▶ Prompt
Find the line holding "Política de privacidad (427, 2481)" in the entries below. Give it again exactly, along with every line after it up to and including the line holding "[Instagram] (595, 2375)".

[Saved data entries]

____

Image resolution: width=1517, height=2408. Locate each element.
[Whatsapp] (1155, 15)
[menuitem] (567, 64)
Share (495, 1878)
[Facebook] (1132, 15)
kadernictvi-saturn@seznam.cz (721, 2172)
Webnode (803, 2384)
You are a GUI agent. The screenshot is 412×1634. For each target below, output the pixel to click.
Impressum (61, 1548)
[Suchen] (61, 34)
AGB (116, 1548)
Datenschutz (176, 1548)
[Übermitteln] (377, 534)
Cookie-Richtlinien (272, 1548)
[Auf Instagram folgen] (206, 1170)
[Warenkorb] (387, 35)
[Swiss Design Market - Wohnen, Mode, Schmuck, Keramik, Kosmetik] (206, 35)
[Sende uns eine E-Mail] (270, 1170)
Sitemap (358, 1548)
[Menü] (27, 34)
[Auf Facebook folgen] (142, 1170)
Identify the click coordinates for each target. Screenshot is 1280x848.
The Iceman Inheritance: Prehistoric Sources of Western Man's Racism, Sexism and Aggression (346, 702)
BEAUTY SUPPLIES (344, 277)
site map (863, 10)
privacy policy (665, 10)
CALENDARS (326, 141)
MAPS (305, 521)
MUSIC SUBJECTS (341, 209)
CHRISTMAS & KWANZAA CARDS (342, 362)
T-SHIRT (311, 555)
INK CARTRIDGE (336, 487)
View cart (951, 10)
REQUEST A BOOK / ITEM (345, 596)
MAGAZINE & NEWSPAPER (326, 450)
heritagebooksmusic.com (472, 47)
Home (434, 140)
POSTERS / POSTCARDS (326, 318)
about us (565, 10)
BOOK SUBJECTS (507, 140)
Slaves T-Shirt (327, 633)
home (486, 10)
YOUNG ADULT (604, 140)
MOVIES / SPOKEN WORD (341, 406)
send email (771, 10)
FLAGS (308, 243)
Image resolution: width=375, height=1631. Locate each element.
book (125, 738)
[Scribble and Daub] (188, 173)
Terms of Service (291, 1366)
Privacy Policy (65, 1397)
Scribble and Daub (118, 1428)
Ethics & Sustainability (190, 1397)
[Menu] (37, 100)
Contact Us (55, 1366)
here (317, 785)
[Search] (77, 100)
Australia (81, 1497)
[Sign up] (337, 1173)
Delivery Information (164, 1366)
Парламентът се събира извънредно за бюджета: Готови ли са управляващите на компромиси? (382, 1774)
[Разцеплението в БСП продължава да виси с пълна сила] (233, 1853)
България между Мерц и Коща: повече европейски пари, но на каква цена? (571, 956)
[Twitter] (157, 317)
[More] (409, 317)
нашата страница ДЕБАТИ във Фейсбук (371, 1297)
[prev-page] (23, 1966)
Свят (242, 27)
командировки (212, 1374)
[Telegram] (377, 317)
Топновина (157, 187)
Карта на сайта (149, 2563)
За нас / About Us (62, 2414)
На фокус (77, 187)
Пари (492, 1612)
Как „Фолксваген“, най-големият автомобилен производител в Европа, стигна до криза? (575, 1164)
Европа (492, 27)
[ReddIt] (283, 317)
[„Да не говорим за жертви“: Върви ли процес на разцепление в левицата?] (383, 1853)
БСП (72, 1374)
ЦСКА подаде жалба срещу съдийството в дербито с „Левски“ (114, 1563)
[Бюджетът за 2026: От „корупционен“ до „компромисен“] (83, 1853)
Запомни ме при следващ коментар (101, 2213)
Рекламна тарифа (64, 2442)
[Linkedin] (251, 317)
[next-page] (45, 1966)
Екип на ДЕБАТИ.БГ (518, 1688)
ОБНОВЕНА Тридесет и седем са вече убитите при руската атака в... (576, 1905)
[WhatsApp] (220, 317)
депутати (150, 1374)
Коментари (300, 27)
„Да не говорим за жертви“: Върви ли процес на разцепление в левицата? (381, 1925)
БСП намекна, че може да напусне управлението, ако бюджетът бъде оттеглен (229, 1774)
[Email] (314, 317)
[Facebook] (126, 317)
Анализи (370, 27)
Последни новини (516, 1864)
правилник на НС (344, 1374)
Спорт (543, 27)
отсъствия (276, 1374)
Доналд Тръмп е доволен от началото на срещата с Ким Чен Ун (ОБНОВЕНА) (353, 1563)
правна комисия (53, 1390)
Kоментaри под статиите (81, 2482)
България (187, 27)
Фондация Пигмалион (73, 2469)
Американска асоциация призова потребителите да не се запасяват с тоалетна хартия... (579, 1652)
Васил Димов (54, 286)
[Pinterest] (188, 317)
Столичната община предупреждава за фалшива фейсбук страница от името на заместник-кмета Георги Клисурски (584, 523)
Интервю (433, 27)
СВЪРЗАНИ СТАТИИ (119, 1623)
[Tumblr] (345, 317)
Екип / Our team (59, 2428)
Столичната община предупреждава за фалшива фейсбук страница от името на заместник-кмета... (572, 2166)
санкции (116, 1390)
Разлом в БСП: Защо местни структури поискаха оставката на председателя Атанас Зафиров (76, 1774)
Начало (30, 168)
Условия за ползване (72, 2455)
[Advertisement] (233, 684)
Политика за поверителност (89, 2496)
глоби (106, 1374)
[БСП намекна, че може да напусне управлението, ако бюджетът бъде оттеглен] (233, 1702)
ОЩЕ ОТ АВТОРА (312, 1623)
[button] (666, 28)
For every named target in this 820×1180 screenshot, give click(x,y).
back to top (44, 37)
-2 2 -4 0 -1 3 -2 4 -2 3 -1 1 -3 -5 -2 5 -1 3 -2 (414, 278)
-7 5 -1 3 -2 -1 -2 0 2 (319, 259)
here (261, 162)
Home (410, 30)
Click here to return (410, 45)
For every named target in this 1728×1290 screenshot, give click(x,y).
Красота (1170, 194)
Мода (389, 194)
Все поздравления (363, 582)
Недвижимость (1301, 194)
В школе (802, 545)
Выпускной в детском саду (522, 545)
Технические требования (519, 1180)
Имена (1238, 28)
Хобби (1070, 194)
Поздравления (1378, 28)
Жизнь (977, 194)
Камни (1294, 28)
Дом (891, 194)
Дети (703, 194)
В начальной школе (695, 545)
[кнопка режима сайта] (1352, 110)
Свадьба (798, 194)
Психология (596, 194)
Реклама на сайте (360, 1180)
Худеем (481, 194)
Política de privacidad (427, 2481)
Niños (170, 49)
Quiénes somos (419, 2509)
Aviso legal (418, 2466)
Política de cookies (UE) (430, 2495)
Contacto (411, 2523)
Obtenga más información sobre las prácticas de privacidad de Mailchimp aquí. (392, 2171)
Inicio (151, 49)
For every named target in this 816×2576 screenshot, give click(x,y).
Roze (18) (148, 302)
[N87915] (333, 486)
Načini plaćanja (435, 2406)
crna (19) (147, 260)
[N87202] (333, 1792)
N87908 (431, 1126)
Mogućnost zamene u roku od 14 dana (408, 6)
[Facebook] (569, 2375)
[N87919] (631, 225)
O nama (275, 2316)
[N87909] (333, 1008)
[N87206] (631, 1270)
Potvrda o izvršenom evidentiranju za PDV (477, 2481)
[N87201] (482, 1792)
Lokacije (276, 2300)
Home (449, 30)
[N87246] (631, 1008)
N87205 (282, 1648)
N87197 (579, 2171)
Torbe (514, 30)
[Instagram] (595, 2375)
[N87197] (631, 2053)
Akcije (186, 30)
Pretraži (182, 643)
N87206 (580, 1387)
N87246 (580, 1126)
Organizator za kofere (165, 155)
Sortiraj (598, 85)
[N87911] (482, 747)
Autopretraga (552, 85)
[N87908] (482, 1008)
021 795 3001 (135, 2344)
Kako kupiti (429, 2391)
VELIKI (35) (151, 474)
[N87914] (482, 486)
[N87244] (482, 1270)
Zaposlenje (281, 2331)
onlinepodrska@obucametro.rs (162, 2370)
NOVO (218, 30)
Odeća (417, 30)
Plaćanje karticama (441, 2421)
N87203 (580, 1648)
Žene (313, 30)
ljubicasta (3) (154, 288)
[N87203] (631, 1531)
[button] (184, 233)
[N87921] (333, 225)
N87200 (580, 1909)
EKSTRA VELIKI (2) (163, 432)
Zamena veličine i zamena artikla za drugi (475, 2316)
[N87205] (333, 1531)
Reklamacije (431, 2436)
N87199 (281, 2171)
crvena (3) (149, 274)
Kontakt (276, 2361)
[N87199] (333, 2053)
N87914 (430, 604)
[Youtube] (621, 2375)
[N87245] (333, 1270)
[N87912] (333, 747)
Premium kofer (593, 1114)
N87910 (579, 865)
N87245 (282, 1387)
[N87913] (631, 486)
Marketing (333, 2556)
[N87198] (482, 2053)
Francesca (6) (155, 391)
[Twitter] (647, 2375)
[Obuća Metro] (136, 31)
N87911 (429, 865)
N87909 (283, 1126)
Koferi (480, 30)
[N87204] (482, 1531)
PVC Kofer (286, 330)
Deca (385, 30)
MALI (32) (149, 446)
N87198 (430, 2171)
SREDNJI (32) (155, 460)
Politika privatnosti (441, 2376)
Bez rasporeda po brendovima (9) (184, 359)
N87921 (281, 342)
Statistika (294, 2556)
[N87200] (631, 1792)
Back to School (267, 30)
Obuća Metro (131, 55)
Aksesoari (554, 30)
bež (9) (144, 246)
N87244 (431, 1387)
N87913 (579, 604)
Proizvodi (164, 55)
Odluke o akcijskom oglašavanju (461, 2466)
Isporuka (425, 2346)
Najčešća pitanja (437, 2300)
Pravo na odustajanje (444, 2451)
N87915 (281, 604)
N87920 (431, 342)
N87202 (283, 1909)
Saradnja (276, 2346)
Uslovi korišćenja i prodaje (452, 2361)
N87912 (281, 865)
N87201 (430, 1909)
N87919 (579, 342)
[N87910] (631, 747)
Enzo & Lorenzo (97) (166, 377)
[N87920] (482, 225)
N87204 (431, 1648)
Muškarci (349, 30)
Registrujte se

____

▶ Result of this task
Política de privacidad (427, 2481)
Niños (170, 49)
Quiénes somos (419, 2509)
Aviso legal (418, 2466)
Política de cookies (UE) (430, 2495)
Contacto (411, 2523)
Obtenga más información sobre las prácticas de privacidad de Mailchimp aquí. (392, 2171)
Inicio (151, 49)
For every named target in this 816×2576 screenshot, give click(x,y).
Roze (18) (148, 302)
[N87915] (333, 486)
Načini plaćanja (435, 2406)
crna (19) (147, 260)
[N87202] (333, 1792)
N87908 (431, 1126)
Mogućnost zamene u roku od 14 dana (408, 6)
[Facebook] (569, 2375)
[N87919] (631, 225)
O nama (275, 2316)
[N87909] (333, 1008)
[N87206] (631, 1270)
Potvrda o izvršenom evidentiranju za PDV (477, 2481)
[N87201] (482, 1792)
Lokacije (276, 2300)
Home (449, 30)
[N87246] (631, 1008)
N87205 (282, 1648)
N87197 (579, 2171)
Torbe (514, 30)
[Instagram] (595, 2375)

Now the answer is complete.